[TRY IT]: Keeping each word and mark in place, write out the full listing once more.

[EXERCISE DATA]:
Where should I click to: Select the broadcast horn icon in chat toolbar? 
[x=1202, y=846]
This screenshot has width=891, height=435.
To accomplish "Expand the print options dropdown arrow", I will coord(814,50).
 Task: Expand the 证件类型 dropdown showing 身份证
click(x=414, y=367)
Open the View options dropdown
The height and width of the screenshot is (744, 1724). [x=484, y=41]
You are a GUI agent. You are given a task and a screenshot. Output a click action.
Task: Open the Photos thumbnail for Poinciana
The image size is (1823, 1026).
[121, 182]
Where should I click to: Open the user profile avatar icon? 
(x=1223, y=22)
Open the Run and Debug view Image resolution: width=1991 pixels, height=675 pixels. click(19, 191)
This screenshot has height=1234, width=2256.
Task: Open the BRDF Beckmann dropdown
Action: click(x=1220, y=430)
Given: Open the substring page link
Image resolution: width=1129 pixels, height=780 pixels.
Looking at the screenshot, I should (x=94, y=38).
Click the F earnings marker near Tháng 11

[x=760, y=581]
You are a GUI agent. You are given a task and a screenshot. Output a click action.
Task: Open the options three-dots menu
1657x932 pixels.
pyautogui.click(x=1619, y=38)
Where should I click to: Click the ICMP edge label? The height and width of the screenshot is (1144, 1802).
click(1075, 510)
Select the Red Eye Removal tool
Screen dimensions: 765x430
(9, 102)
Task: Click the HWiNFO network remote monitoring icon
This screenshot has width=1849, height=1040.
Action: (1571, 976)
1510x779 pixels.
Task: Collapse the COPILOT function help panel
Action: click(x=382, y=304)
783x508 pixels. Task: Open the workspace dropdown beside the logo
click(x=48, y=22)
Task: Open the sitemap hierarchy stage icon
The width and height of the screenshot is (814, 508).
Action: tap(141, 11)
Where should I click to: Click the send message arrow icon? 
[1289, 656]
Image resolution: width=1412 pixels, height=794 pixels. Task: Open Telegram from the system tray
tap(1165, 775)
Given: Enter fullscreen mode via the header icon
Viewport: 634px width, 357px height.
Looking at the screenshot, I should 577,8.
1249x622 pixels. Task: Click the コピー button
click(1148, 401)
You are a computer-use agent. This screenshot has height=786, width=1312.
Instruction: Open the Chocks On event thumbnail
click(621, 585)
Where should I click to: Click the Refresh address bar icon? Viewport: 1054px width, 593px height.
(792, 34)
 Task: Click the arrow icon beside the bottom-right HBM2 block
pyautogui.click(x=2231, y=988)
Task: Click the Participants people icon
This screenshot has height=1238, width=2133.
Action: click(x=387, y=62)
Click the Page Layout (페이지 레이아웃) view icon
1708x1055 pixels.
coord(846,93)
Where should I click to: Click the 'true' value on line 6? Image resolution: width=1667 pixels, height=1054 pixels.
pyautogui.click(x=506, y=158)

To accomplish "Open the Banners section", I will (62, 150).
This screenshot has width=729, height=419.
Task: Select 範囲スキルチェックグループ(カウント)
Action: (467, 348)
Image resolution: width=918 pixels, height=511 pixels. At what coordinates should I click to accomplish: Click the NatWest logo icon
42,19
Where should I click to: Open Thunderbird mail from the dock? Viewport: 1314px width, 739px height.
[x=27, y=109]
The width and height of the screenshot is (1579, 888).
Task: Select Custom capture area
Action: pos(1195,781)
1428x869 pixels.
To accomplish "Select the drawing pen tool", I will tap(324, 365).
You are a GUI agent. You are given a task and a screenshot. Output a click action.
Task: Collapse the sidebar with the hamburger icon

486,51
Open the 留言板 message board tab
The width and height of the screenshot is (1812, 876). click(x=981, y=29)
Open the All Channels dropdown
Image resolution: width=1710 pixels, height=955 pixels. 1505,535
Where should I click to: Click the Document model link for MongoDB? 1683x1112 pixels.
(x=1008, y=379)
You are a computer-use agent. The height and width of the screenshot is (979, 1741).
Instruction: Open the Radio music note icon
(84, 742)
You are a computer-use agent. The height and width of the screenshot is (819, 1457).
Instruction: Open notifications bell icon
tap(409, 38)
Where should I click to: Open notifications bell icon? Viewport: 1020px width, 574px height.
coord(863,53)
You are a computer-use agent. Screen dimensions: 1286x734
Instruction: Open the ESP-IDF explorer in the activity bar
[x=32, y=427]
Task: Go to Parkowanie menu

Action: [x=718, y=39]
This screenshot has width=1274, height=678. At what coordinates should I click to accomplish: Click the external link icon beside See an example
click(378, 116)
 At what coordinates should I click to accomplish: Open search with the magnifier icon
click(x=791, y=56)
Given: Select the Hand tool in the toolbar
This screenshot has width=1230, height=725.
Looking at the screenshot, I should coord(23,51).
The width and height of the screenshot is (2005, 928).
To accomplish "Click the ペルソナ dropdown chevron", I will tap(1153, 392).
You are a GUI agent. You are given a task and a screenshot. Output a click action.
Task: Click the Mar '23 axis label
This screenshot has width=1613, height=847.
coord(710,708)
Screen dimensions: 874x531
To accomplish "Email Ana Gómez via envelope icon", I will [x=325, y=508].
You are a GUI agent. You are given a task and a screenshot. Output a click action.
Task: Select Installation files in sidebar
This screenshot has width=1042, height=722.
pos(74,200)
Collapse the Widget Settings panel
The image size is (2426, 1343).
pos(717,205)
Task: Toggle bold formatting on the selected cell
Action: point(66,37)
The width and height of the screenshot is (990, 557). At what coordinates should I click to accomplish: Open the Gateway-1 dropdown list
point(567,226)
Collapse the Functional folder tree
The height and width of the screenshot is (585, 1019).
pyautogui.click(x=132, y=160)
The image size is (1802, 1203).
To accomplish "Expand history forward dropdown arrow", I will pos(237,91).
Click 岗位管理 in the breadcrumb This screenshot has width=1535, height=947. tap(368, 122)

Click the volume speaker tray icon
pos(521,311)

[TASK RESULT]:
Where should I click to: Select the broadcast horn icon in chat toolbar? 
[x=1202, y=846]
This screenshot has width=891, height=435.
To accomplish "Expand the print options dropdown arrow", I will coord(814,50).
 Task: Expand the 证件类型 dropdown showing 身份证
click(x=414, y=367)
Open the View options dropdown
The height and width of the screenshot is (744, 1724). [x=484, y=41]
You are a GUI agent. You are given a task and a screenshot. Output a click action.
Task: Open the Photos thumbnail for Poinciana
The image size is (1823, 1026).
[121, 182]
Where should I click to: Open the user profile avatar icon? 
(x=1223, y=22)
Open the Run and Debug view Image resolution: width=1991 pixels, height=675 pixels. click(19, 191)
This screenshot has height=1234, width=2256.
Task: Open the BRDF Beckmann dropdown
Action: click(x=1220, y=430)
Given: Open the substring page link
Image resolution: width=1129 pixels, height=780 pixels.
Looking at the screenshot, I should (x=94, y=38).
Click the F earnings marker near Tháng 11

[x=760, y=581]
You are a GUI agent. You are given a task and a screenshot. Output a click action.
Task: Open the options three-dots menu
1657x932 pixels.
pyautogui.click(x=1619, y=38)
Where should I click to: Click the ICMP edge label? The height and width of the screenshot is (1144, 1802).
click(1075, 510)
Select the Red Eye Removal tool
Screen dimensions: 765x430
(9, 102)
Task: Click the HWiNFO network remote monitoring icon
This screenshot has width=1849, height=1040.
Action: (1571, 976)
1510x779 pixels.
Task: Collapse the COPILOT function help panel
Action: click(x=382, y=304)
783x508 pixels. Task: Open the workspace dropdown beside the logo
click(x=48, y=22)
Task: Open the sitemap hierarchy stage icon
The width and height of the screenshot is (814, 508).
Action: tap(141, 11)
Where should I click to: Click the send message arrow icon? 
[1289, 656]
Image resolution: width=1412 pixels, height=794 pixels. Task: Open Telegram from the system tray
tap(1165, 775)
Given: Enter fullscreen mode via the header icon
Viewport: 634px width, 357px height.
Looking at the screenshot, I should 577,8.
1249x622 pixels. Task: Click the コピー button
click(1148, 401)
You are a computer-use agent. This screenshot has height=786, width=1312.
Instruction: Open the Chocks On event thumbnail
click(621, 585)
Where should I click to: Click the Refresh address bar icon? Viewport: 1054px width, 593px height.
(792, 34)
 Task: Click the arrow icon beside the bottom-right HBM2 block
pyautogui.click(x=2231, y=988)
Task: Click the Participants people icon
This screenshot has height=1238, width=2133.
Action: click(x=387, y=62)
Click the Page Layout (페이지 레이아웃) view icon
1708x1055 pixels.
coord(846,93)
Where should I click to: Click the 'true' value on line 6? Image resolution: width=1667 pixels, height=1054 pixels.
pyautogui.click(x=506, y=158)

To accomplish "Open the Banners section", I will (62, 150).
This screenshot has width=729, height=419.
Task: Select 範囲スキルチェックグループ(カウント)
Action: (467, 348)
Image resolution: width=918 pixels, height=511 pixels. At what coordinates should I click to accomplish: Click the NatWest logo icon
42,19
Where should I click to: Open Thunderbird mail from the dock? Viewport: 1314px width, 739px height.
[x=27, y=109]
The width and height of the screenshot is (1579, 888).
Task: Select Custom capture area
Action: pos(1195,781)
1428x869 pixels.
To accomplish "Select the drawing pen tool", I will tap(324, 365).
You are a GUI agent. You are given a task and a screenshot. Output a click action.
Task: Collapse the sidebar with the hamburger icon

486,51
Open the 留言板 message board tab
The width and height of the screenshot is (1812, 876). click(x=981, y=29)
Open the All Channels dropdown
Image resolution: width=1710 pixels, height=955 pixels. 1505,535
Where should I click to: Click the Document model link for MongoDB? 1683x1112 pixels.
(x=1008, y=379)
You are a computer-use agent. The height and width of the screenshot is (979, 1741).
Instruction: Open the Radio music note icon
(84, 742)
You are a computer-use agent. The height and width of the screenshot is (819, 1457).
Instruction: Open notifications bell icon
tap(409, 38)
Where should I click to: Open notifications bell icon? Viewport: 1020px width, 574px height.
coord(863,53)
You are a computer-use agent. Screen dimensions: 1286x734
Instruction: Open the ESP-IDF explorer in the activity bar
[x=32, y=427]
Task: Go to Parkowanie menu

Action: [x=718, y=39]
This screenshot has width=1274, height=678. At what coordinates should I click to accomplish: Click the external link icon beside See an example
click(378, 116)
 At what coordinates should I click to accomplish: Open search with the magnifier icon
click(x=791, y=56)
Given: Select the Hand tool in the toolbar
This screenshot has width=1230, height=725.
Looking at the screenshot, I should coord(23,51).
The width and height of the screenshot is (2005, 928).
To accomplish "Click the ペルソナ dropdown chevron", I will tap(1153, 392).
You are a GUI agent. You are given a task and a screenshot. Output a click action.
Task: Click the Mar '23 axis label
This screenshot has width=1613, height=847.
coord(710,708)
Screen dimensions: 874x531
To accomplish "Email Ana Gómez via envelope icon", I will [x=325, y=508].
You are a GUI agent. You are given a task and a screenshot. Output a click action.
Task: Select Installation files in sidebar
This screenshot has width=1042, height=722.
pos(74,200)
Collapse the Widget Settings panel
The image size is (2426, 1343).
pos(717,205)
Task: Toggle bold formatting on the selected cell
Action: point(66,37)
The width and height of the screenshot is (990, 557). At what coordinates should I click to accomplish: Open the Gateway-1 dropdown list
point(567,226)
Collapse the Functional folder tree
The height and width of the screenshot is (585, 1019).
pyautogui.click(x=132, y=160)
The image size is (1802, 1203).
To accomplish "Expand history forward dropdown arrow", I will pos(237,91).
Click 岗位管理 in the breadcrumb This screenshot has width=1535, height=947. tap(368, 122)

Click the volume speaker tray icon
pos(521,311)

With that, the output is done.